- **TASK DIRECTIONS**
Convert the records into a Markdown table. Put a running count in a Row column and each line in a Line column, skipping any blank lines.

(Saved data entries)
# # # # # # #

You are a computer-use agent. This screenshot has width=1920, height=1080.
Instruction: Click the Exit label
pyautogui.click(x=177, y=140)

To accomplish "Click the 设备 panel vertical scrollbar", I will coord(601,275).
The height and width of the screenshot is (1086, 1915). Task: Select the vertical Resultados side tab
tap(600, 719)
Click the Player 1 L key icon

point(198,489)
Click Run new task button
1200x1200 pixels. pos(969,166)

# # # # # # #

- **SOLUTION TO THIS TASK**
| Row | Line |
|---|---|
| 1 | You are a computer-use agent. This screenshot has width=1920, height=1080. |
| 2 | Instruction: Click the Exit label |
| 3 | pyautogui.click(x=177, y=140) |
| 4 | To accomplish "Click the 设备 panel vertical scrollbar", I will coord(601,275). |
| 5 | The height and width of the screenshot is (1086, 1915). Task: Select the vertical Resultados side tab |
| 6 | tap(600, 719) |
| 7 | Click the Player 1 L key icon |
| 8 | point(198,489) |
| 9 | Click Run new task button |
| 10 | 1200x1200 pixels. pos(969,166) |